Phylogenetic analysis of plant SIR2 proteins. Unrooted neighbor-joining tree of 31 SIR2-related proteins shows the four previously identified classes of SIR2 proteins. The two plant protein clusters are highlighted in bold. Confidence levels of the branching patterns are: filled circle, excellent support (>99% of bootstrap replicas); empty square, good or >70%; empty circle, majority support or >50%. The genes and their accession numbers are identified in Table 2. Abbreviations for species are: Arabidopsis thaliana (at), Caenorhabditis elegans (ce), Drosophila melanogaster (dm), Homo sapiens (hs), Lycopersicon esculentum (le), Medicago truncatula (mt), Oryza sativa (os), Saccharomyces cerevisiae (sc), Schizosaccharomyces pombe (sp), Triticum aestivum (ta), Zea mays (zm).

Figure 7

Domain architecture of the CBP-type HAT family and phylogenetic analysis of their HAT domains. (A) Schematic representation of the domain organization of Arabidopsis and animal CBP proteins. Different domains are identified by different symbols and colors, and are shown at their approximate relative location in the protein sequence. The protein lengths are listed on the right. //, indicates position of extra sequence; /, indicates more sequence at the N- and C-terminus. The CBP-type HAT domain is conserved throughout its length between plants and animals, however, in plants a ZZ-type zinc finger domain is inserted near the C-terminus of the HAT domain. The Pfam accession number for the domain profiles is indicated in parentheses. (B) Unrooted neighbor-joining tree of 10 CBP-type HAT proteins based on the HAT domain. Distinct animals and Arabidopsis clusters are shown by two shaded ovals. Confidence levels of the branching patterns are: filled circle, excellent support (>99% of bootstrap replicas).

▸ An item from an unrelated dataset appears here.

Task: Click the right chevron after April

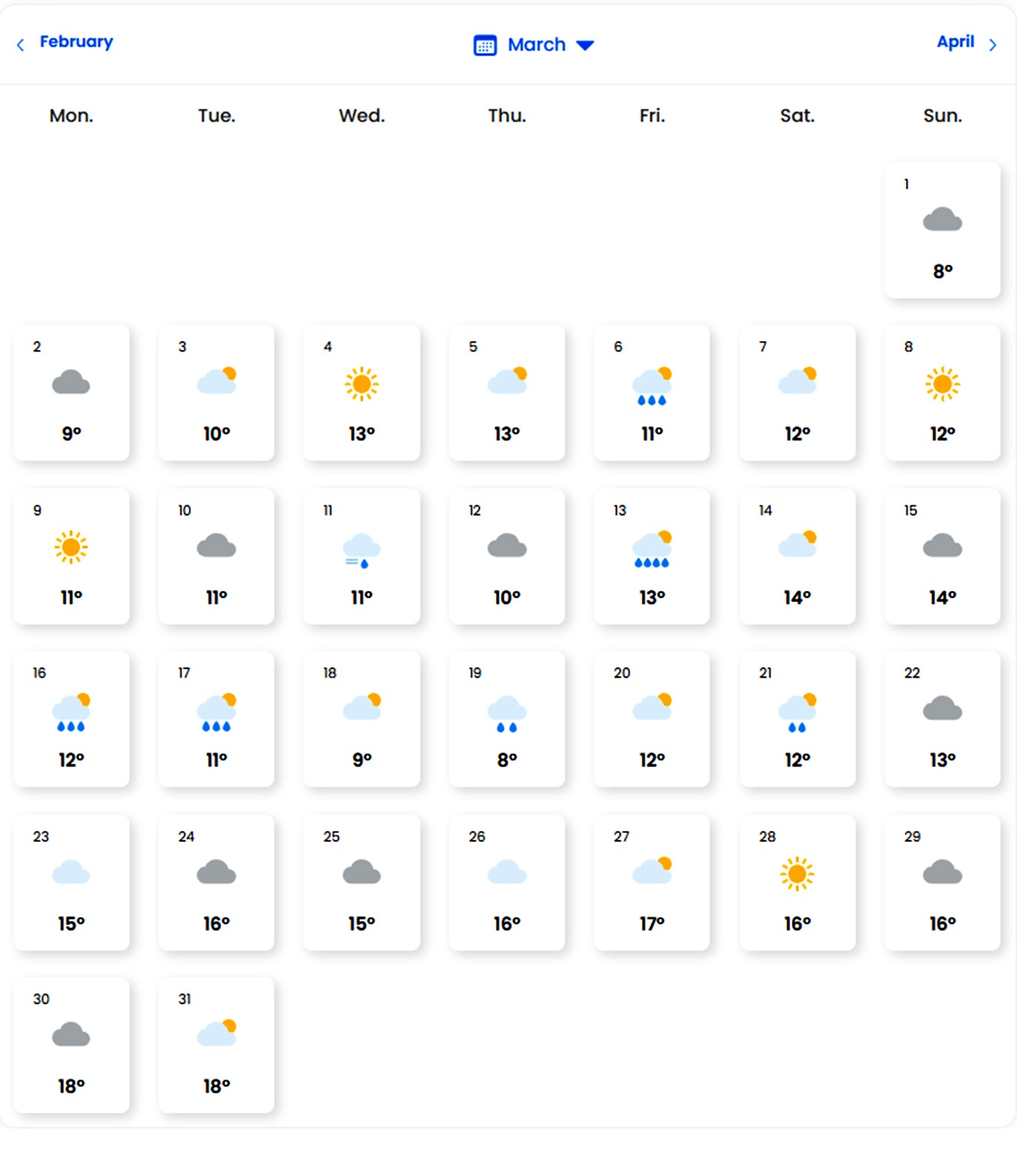Action: (x=992, y=45)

The genes and their accession numbers are identified in Table 2. Abbreviations for species are as follows: Arabidopsis thaliana (at), Caenorhabditis elegans (ce), Drosophila melanogaster (dm), Homo sapiens (hs), Mus musculus (mm).

Figure 8

Domain architecture of the TAF_II250 proteins. A schematic representation is shown of the domain organization of Arabidopsis and animal TAF_II250 proteins aligned by the N-terminus of the HAT domain. Different domains are identified by different symbols and colors, and are shown at their approximate relative locations in the protein sequences. The protein lengths are listed on the right. Pfam accession numbers for the domain profiles are indicated in parentheses underneath the alignment. The sequences and their accession numbers are identified in Table 2. Abbreviations for species are: Arabidopsis thaliana (at), Caenorhabditis elegans (ce), Drosophila melanogaster (dm), Homo sapiens (hs), Saccharomyces cerevisiae (sc), Schizosaccharomyces pombe (sp).